Just your friendly reminder that this is not a stretching class.  Not a fitness class.  Not a sweat box.  (Although all of those things do occur.)

It is you, your cultural baggage, and ultimately, how you live your life.


Ann is an amateur ethnographer who happens to have experienced, witnessed, and facilitated ridiculous amounts of healing and transformation through Bikram Yoga, Isha Yoga, and medical anthropology.

*Lately I have decided to stop calling myself a “yoga teacher”; it has become meaningless in this country.

**I admit that I made this word up, but I am sticking to it.

When is this going to be easy?

by Ann Chrapkiewicz

In my 14th year of practice in this amazing yoga lineage, I continue to love and appreciate the steadiness and auditory meditation that comes from the near-constant instruction from the teacher.  I enjoy the rhythm of the “dialogue” – which truly is a two-way exchange of information between student and teacher! – and its phrases, or the flow of an expert teacher using his or her own tremendous experience and unique instructions to guide us.  I love silent classes, too.

But lately I have really been enjoying a verbal dialogue in the form of questions from regular students – during class, between postures.  Sometimes they are highly technical and have to do with joint alignment and body part placement.

Others, like today’s question, are more philosophical or rhetorical:

“When is this going to get easy?”

I especially love questions that bring up more questions.

What do you mean by easy?

* _RAW DATA_:
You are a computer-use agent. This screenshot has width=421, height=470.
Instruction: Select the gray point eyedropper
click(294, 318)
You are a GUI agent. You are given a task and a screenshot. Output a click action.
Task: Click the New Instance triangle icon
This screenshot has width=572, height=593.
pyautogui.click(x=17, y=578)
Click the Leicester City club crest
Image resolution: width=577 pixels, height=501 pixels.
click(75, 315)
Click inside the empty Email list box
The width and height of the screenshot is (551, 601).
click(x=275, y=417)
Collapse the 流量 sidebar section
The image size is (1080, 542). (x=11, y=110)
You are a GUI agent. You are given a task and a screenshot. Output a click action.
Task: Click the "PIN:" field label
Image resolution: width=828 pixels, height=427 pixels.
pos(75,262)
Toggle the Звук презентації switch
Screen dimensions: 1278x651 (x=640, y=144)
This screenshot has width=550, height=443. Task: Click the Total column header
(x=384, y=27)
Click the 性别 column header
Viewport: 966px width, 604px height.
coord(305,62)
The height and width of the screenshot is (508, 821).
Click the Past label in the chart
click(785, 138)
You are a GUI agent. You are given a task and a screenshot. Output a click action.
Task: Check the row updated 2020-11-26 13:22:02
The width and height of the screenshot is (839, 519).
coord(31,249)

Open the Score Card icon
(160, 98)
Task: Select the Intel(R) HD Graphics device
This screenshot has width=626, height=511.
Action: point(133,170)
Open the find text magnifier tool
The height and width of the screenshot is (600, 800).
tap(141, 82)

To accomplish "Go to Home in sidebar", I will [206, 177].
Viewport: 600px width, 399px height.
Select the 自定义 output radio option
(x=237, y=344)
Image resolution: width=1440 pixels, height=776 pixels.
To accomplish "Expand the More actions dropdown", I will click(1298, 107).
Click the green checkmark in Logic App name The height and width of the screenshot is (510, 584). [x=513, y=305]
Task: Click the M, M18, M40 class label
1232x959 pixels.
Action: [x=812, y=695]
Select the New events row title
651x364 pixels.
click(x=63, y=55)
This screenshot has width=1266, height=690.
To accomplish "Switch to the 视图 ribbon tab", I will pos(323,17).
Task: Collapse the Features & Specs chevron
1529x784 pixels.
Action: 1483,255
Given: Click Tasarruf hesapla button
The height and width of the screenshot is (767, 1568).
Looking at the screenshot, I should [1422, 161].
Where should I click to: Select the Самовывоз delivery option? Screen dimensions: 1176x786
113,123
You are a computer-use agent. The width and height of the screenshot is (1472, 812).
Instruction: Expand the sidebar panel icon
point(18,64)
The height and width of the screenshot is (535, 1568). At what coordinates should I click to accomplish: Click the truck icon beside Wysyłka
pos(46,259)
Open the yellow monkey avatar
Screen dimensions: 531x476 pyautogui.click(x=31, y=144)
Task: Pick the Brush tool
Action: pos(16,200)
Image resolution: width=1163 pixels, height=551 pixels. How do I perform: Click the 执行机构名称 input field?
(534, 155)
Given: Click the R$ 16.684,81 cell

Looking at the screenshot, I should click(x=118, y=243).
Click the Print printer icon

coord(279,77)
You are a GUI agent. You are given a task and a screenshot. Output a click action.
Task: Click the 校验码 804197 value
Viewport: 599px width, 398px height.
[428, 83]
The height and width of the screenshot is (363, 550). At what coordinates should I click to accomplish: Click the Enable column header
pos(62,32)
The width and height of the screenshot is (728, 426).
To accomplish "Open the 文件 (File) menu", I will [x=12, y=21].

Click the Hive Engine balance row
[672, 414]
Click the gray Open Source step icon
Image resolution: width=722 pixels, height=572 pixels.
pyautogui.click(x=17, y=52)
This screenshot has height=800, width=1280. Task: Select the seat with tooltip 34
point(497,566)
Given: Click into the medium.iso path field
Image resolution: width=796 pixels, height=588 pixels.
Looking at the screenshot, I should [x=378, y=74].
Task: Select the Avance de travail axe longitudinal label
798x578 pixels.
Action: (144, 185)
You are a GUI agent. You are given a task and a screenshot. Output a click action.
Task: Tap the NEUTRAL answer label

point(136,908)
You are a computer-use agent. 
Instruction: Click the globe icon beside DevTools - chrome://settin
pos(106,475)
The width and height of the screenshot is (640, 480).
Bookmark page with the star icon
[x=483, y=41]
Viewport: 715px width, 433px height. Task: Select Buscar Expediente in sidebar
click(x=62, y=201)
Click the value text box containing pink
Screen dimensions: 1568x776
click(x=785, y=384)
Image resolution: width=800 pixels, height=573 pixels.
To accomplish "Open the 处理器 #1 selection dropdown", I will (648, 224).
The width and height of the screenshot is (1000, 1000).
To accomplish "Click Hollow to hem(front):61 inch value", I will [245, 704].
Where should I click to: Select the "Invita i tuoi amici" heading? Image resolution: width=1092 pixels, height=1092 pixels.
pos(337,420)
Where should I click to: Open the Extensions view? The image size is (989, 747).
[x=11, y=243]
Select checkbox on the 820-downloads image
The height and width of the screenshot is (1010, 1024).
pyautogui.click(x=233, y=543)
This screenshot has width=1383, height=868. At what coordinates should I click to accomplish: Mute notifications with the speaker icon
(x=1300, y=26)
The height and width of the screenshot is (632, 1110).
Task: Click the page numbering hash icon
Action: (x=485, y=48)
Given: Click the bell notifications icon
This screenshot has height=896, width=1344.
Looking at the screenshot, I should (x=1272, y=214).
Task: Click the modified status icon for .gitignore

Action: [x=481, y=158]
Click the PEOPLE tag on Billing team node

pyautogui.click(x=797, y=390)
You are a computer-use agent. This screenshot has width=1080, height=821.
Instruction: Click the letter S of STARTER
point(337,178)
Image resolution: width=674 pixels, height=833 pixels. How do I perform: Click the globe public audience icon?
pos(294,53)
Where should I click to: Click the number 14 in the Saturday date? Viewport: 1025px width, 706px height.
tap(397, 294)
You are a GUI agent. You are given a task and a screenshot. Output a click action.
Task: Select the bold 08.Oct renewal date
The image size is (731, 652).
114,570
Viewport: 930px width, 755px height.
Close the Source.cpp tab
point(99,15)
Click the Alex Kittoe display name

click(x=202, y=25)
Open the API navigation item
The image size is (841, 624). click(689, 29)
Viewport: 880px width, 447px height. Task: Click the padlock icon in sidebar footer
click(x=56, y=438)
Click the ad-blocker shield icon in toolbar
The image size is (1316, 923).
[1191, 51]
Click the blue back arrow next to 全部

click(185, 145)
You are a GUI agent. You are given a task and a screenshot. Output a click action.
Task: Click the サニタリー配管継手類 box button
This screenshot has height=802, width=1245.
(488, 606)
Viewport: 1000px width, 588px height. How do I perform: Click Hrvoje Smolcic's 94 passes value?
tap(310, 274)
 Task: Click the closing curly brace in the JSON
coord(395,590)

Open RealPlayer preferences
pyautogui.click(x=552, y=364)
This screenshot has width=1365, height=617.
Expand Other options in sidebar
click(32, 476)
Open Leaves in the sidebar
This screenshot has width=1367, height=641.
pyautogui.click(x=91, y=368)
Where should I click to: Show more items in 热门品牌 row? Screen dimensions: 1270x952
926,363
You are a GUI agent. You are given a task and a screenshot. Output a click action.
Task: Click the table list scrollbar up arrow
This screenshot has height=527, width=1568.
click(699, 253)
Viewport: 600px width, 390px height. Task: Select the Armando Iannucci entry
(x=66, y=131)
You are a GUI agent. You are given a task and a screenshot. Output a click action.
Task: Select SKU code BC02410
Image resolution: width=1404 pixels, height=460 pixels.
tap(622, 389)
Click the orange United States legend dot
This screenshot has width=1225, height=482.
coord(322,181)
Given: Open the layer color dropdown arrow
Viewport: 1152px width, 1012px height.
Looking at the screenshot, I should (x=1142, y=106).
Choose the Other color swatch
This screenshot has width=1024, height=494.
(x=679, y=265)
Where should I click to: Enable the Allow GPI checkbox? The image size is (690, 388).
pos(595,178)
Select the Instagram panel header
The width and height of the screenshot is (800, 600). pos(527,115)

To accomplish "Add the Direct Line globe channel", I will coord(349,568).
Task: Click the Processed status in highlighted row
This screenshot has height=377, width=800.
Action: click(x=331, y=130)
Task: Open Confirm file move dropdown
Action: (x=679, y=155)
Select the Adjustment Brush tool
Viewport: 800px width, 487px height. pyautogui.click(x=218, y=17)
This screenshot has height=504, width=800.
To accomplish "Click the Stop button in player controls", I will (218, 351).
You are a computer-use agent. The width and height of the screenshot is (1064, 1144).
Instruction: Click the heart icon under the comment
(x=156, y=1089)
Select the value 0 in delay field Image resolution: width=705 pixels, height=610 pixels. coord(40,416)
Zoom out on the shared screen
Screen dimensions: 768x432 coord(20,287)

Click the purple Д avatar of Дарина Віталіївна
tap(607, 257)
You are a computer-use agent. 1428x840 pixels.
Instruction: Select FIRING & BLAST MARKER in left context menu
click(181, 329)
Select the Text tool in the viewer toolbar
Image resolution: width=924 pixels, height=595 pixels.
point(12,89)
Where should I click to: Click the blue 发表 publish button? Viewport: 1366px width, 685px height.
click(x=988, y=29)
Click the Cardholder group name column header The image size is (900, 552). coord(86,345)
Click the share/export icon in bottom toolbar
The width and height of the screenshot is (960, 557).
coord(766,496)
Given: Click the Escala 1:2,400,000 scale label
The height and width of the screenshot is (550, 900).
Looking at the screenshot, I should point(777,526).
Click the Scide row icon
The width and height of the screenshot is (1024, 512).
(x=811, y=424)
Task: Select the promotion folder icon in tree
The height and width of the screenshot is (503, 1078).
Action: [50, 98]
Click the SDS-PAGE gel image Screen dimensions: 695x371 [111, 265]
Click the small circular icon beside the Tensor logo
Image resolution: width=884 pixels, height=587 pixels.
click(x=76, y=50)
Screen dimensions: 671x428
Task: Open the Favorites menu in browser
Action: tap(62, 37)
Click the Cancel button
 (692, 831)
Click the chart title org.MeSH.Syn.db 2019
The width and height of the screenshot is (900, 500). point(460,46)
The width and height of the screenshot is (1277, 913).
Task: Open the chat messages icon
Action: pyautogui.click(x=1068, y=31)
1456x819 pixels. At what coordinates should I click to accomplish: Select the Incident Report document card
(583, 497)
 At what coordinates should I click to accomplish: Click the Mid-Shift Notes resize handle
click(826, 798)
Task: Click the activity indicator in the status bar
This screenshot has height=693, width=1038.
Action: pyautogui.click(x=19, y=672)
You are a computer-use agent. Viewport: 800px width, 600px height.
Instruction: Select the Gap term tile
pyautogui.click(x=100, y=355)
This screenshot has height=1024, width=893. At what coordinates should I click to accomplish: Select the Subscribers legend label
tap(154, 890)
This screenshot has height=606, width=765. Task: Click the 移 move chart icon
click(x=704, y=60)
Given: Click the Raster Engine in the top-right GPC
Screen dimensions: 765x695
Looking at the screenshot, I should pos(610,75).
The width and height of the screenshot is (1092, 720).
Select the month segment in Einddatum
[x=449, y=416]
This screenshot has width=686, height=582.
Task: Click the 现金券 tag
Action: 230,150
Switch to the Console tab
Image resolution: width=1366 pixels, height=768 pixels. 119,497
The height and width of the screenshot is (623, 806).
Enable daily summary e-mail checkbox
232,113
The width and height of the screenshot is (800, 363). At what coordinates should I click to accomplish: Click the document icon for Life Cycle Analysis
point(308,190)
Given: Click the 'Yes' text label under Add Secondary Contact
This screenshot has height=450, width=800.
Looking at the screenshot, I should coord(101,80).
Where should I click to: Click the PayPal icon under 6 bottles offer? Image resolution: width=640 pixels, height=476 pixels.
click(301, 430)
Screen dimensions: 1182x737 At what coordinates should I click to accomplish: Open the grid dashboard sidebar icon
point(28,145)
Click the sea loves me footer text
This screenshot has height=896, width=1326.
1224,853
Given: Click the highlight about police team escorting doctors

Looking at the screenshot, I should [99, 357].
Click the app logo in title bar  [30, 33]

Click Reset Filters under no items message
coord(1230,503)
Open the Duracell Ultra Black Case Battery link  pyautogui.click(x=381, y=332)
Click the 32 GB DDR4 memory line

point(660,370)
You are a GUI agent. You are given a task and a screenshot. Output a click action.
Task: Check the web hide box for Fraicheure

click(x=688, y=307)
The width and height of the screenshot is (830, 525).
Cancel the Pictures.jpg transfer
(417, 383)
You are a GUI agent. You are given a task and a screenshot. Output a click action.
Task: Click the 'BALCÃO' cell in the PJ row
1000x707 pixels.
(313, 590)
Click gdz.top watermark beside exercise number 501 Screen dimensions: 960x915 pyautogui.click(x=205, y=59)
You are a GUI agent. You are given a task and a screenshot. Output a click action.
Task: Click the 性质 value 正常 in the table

* _ASSIGNMENT_:
Could you write the next few paragraphs of the yoga essay titled "When is this going to be easy?", continuing right after its last line, "What do you mean by easy?"

* _TASK ANSWER_:
This question instantly made me ponder the nature of what it means for something to get easy.

Does “easy” mean that I struggle less?  Does “easy” mean that I can do something on auto-pilot, somewhat mindlessly?  Does “easy” mean that the story in my head is telling me that I am “good” at what I am doing?

It all depends on what I was conditioned for it to mean, and what I will choose consciously for it to mean, going forward.

“Easy” vs. “ease”

“Easy” is not a word I ever really associate with Bikram Yoga.  In fact, in the first few months I practiced, I was always thinking, “Why is this not getting any easier?  Why am I not getting “good” at this?  This is unlike anything I have ever done before – things usually get easier for me.”

But it didn’t stop me.  I felt so good after class that I would come back the next day for more.  My bulimic and OCD behaviors stayed away, as long as I practiced regularly.  My stress-induced terrible breathing was miraculously disappearing.  And my focus and calm for my schoolwork were like nothing I had ever experienced before.

These things were important.  Whether the yoga was getting easier – whatever that meant – wasn’t really on my list of priorities, nor did it have anything to do with whether I was going to keep going to class.

The lyrics to one of my favorite songs, by Michigan musicians The Crane Wives:

“Nothing worth doing comes easy.”

Toe Stand - Bikram Yoga - Ghosh Yoga March 2016 Challenge
Having fun with the challenge of Toe Stand! Photo credit: LF/JB

I have come to see that something in many of our white North American subcultures has taught us that we should not have to struggle.  This shows up in people’s responses to this yoga on many occasions:

“That’s hard.”  “Yoga is supposed to be soothing and easy.”  “I just worked all day; I do not want to go to yoga to work any more.”

I suppose it is important to figure out what things in life we are willing to work for, and what things we think should just be given to us without effort.

The greatest challenge offers the potential for the greatest reward.

Do I really want everything handed to me while someone feeds me grapes and fans me, and offers me ice water, and offers a cloth to wipe my face, and offers me everything I have ever wanted, without me having to lift a finger?  That would be an “easy” life.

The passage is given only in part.